WORK TO DO
List every line in the items below that contains the string "resolution". Case matters.

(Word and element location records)
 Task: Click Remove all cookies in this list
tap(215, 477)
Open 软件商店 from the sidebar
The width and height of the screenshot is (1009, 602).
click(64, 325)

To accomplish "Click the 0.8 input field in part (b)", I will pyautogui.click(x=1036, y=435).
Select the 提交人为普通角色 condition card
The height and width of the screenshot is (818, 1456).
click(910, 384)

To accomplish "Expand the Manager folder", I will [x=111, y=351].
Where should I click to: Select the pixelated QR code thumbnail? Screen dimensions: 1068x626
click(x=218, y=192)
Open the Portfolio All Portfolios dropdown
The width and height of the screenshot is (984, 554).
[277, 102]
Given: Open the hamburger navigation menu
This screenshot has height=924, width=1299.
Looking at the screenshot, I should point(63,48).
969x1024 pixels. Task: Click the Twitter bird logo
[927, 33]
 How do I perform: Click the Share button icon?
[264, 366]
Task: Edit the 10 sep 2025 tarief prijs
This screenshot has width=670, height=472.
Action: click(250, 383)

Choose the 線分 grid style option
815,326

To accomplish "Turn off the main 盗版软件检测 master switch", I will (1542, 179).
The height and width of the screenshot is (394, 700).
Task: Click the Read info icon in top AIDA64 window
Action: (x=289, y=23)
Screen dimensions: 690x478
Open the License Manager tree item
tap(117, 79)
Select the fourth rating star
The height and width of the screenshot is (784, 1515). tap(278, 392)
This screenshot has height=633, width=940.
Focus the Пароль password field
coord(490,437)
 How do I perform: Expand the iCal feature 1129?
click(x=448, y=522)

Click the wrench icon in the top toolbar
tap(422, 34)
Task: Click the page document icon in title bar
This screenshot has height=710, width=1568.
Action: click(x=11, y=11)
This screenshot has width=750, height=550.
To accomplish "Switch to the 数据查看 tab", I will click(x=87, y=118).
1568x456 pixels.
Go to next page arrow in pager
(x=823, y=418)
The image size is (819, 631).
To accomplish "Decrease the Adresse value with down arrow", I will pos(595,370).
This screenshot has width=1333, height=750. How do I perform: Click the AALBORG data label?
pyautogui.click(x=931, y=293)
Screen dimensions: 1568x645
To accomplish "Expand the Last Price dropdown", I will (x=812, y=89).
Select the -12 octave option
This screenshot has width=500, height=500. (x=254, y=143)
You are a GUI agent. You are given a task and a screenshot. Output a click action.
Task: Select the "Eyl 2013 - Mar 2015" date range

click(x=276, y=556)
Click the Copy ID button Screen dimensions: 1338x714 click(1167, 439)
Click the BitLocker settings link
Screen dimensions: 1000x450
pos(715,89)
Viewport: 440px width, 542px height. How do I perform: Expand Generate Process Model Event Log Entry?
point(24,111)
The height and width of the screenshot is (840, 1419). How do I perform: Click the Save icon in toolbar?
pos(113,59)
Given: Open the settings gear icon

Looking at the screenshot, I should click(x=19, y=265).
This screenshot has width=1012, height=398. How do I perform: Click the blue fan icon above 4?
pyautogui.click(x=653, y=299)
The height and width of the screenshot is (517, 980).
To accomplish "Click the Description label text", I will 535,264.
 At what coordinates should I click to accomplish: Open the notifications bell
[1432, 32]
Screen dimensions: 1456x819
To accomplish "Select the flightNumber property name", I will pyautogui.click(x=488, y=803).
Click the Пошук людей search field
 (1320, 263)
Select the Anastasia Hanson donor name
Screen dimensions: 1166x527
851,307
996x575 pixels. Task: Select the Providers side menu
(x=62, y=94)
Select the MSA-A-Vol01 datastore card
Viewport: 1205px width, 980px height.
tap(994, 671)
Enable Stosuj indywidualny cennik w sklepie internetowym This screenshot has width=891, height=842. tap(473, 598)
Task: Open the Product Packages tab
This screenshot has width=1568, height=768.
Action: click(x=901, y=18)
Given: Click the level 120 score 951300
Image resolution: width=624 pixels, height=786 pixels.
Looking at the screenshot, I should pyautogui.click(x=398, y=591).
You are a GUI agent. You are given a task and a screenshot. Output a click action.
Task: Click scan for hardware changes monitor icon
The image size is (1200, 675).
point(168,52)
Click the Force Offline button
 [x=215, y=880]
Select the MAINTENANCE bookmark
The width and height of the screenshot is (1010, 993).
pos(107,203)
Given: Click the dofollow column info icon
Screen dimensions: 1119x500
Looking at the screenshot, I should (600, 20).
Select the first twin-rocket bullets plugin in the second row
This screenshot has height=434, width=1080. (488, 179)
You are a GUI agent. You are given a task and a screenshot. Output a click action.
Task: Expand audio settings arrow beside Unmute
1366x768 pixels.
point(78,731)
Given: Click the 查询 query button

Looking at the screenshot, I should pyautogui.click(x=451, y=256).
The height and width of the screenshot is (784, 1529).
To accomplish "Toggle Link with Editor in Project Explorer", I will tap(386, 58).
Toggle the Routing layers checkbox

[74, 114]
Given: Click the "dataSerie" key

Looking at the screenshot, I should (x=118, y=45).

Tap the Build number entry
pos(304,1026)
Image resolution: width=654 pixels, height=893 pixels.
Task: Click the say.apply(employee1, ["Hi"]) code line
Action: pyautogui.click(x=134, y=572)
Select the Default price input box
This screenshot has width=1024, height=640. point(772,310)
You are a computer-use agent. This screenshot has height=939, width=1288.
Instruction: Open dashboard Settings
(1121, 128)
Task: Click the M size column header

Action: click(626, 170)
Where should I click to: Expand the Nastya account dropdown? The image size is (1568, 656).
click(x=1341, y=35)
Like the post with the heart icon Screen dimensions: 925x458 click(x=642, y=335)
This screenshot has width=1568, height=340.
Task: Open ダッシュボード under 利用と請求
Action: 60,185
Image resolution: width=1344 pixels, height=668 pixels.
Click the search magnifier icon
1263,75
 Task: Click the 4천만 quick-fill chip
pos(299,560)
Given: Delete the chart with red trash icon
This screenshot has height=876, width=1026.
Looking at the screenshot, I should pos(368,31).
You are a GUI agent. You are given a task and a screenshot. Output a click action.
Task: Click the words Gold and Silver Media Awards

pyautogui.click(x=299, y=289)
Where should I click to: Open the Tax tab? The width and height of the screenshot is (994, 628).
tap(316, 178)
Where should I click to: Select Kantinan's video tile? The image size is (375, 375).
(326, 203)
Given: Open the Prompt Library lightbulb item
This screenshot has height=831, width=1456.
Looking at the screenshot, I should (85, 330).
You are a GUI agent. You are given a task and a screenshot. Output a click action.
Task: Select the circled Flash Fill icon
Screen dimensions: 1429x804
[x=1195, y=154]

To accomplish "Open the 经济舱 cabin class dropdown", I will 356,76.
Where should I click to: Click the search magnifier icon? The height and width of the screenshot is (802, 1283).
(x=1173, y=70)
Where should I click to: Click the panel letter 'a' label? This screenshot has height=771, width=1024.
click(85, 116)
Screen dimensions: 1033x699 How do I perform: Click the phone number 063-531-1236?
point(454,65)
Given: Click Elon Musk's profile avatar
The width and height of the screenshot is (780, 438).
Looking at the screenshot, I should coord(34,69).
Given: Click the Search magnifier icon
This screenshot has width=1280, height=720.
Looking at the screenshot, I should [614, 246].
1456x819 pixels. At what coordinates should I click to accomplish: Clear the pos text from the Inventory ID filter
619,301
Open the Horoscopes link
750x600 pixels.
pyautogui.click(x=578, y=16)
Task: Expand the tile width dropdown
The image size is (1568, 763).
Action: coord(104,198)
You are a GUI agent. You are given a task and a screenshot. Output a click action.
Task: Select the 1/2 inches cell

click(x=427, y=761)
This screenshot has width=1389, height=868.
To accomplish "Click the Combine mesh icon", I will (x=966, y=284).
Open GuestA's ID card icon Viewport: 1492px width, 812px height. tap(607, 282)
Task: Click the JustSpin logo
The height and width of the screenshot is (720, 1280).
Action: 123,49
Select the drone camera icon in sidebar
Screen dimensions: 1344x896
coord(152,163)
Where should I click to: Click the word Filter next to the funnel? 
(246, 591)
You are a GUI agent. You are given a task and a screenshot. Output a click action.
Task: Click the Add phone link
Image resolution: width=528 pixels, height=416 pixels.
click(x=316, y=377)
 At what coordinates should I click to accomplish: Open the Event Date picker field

COMPLETE RESPONSE
Image resolution: width=624 pixels, height=786 pixels.
Image resolution: width=654 pixels, height=893 pixels.
Image resolution: width=1344 pixels, height=668 pixels.
Image resolution: width=528 pixels, height=416 pixels.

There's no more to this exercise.